We think that this is a general problem in the Open Science movement – that everyone who does not know so much about it yet will have problems organising all the information and debates that are currently going on.

That is why often PhD students and other-level researchers are visiting our lectures – we offer comprehensive bunches of information. 

We also believe that it is best to start as early as possible to teach students Open Science practices. Take pre-registrations, for example: If you already do this for your very first research project, the bachelor thesis in most cases, it will become normal for students to follow these practices. In this way, you are teaching students and building awareness as early as possible to integrate Open Science practices in the long run. 

How can academic libraries support initiatives like yours?

+++++

**Request 1**:
Decide whether each statement agrees with the Open Science excerpt, answering yes or no and quoting the words of the excerpt that settle it: (a) PhD students and researchers at other levels often attend the lectures; (b) the bachelor thesis is, in most cases, a student's very first research project; (c) Open Science practices should be taught only after students have finished their first research project.
**Request 2**:
Rewrite the Open Science excerpt from "We also believe" up to and including "the long run.", with "pre-registrations" changed to "data sharing".
Work from the Open Science excerpt alone.

**Material shown**:
+++++

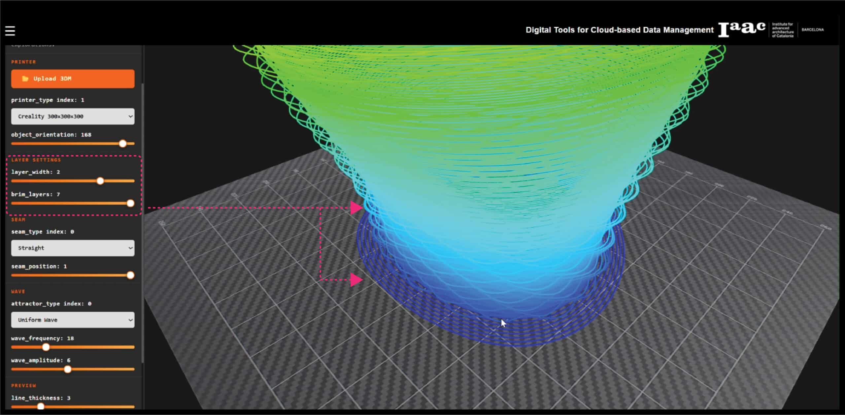Click the Digital Tools header title

pyautogui.click(x=619, y=30)
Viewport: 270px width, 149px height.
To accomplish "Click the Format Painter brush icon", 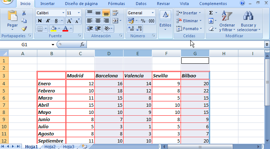I will 24,29.
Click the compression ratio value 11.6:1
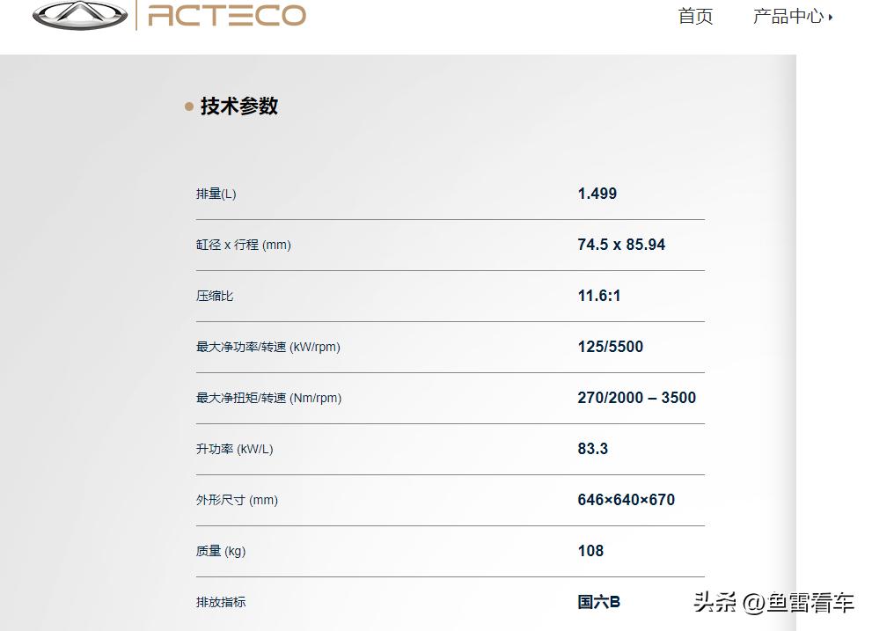The height and width of the screenshot is (631, 872). click(x=598, y=295)
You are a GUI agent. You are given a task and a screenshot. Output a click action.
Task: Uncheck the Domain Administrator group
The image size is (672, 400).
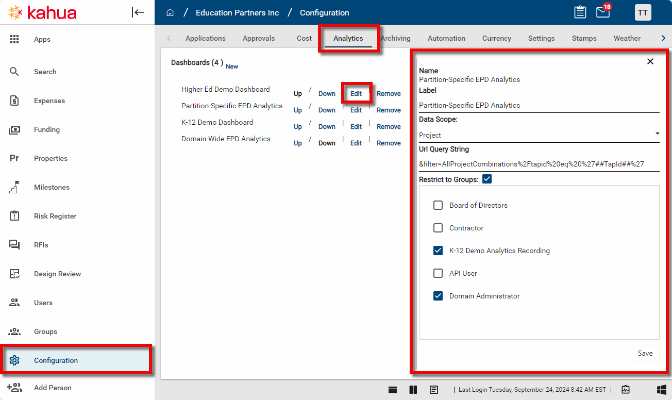(438, 296)
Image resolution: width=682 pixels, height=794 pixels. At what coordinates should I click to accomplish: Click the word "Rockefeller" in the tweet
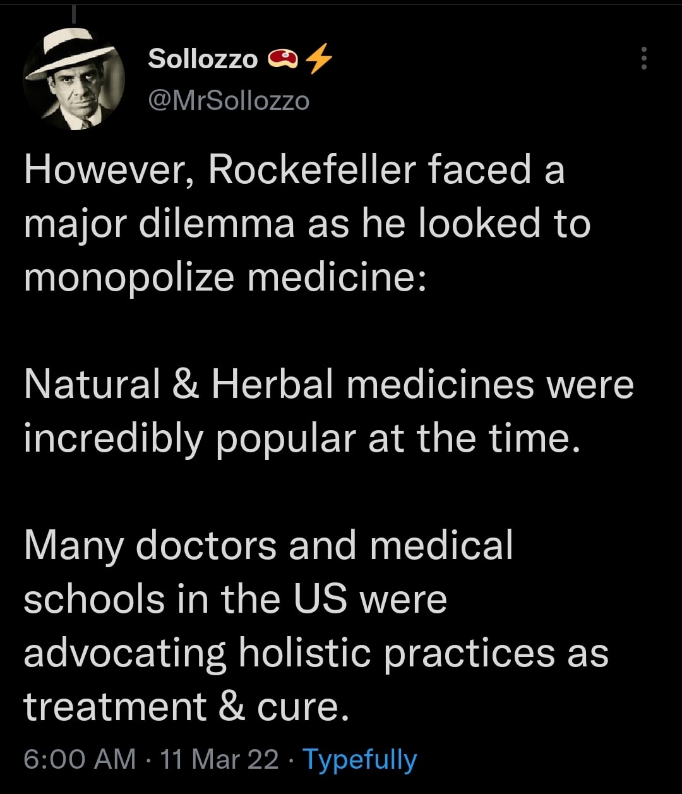point(312,171)
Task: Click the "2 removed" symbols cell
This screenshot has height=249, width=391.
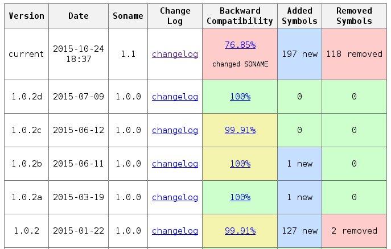Action: 354,231
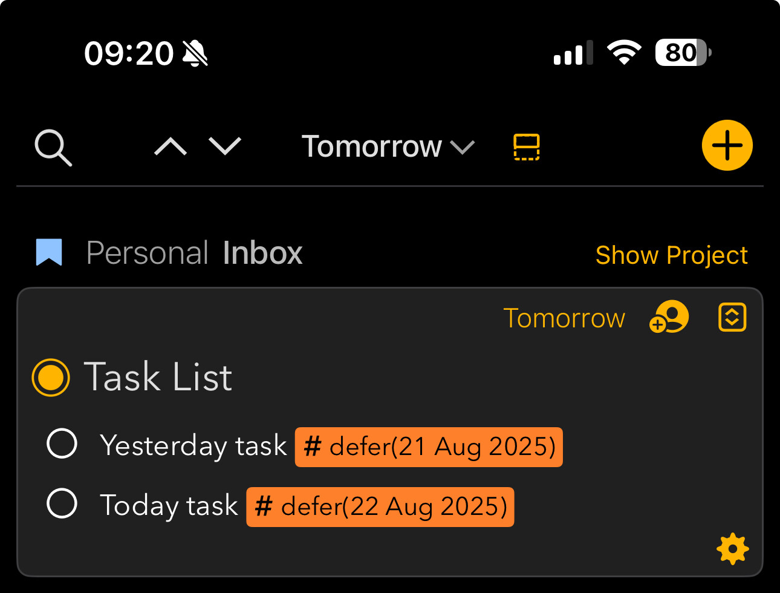Click the Show Project link
780x593 pixels.
[x=671, y=255]
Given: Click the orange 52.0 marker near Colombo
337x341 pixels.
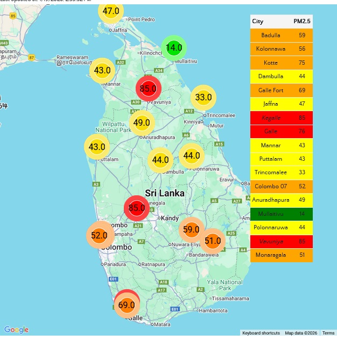Looking at the screenshot, I should pos(99,235).
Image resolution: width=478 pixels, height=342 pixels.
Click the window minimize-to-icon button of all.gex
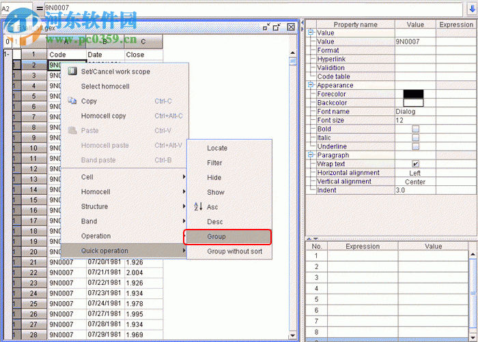point(266,27)
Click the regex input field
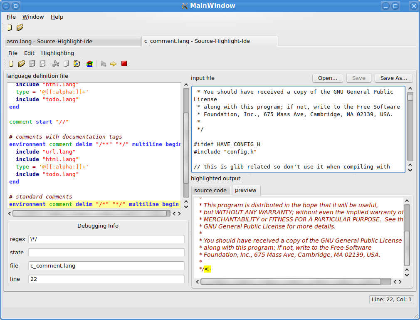This screenshot has height=320, width=420. click(x=106, y=239)
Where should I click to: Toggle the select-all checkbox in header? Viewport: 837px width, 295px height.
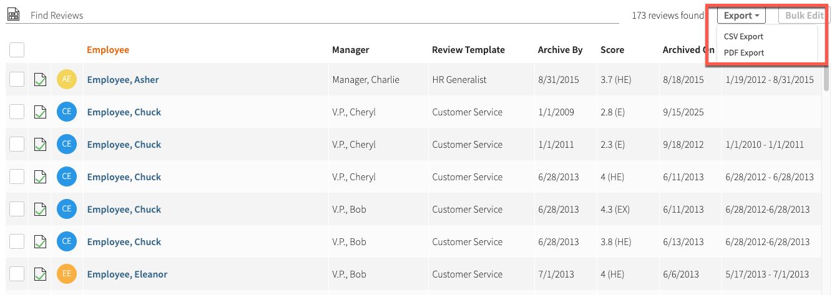coord(17,50)
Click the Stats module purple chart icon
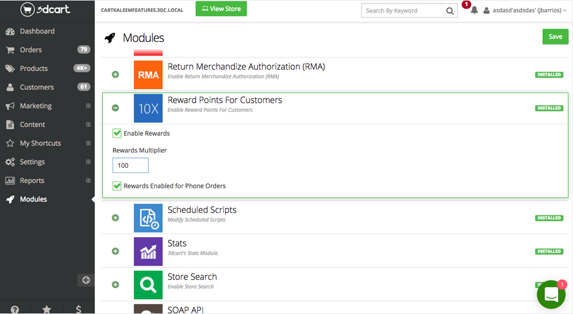The image size is (573, 314). point(148,251)
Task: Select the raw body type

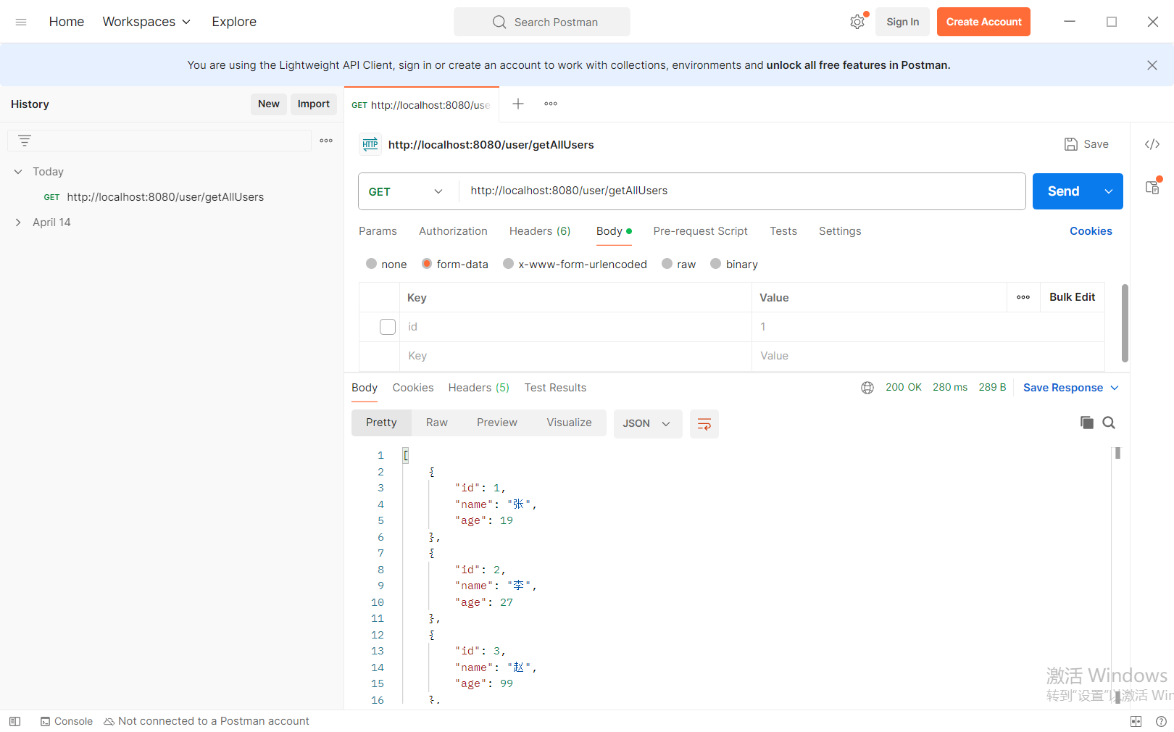Action: 679,264
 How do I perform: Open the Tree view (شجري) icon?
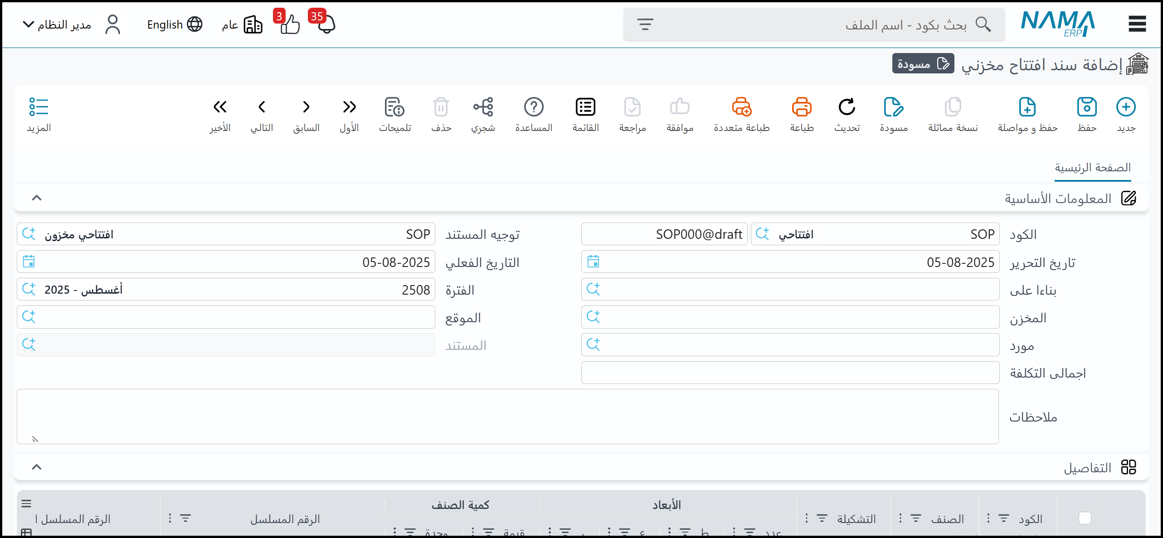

+++++

**Full output 1**:
(a) Yes: "often PhD students and other-level researchers are visiting our lectures"
(b) Yes: "your very first research project, the bachelor thesis in most cases"
(c) No: "it is best to start as early as possible to teach students Open Science practices"

**Full output 2**:
We also believe that it is best to start as early as possible to teach students Open Science practices. Take data sharing, for example: If you already do this for your very first research project, the bachelor thesis in most cases, it will become normal for students to follow these practices. In this way, you are teaching students and building awareness as early as possible to integrate Open Science practices in the long run.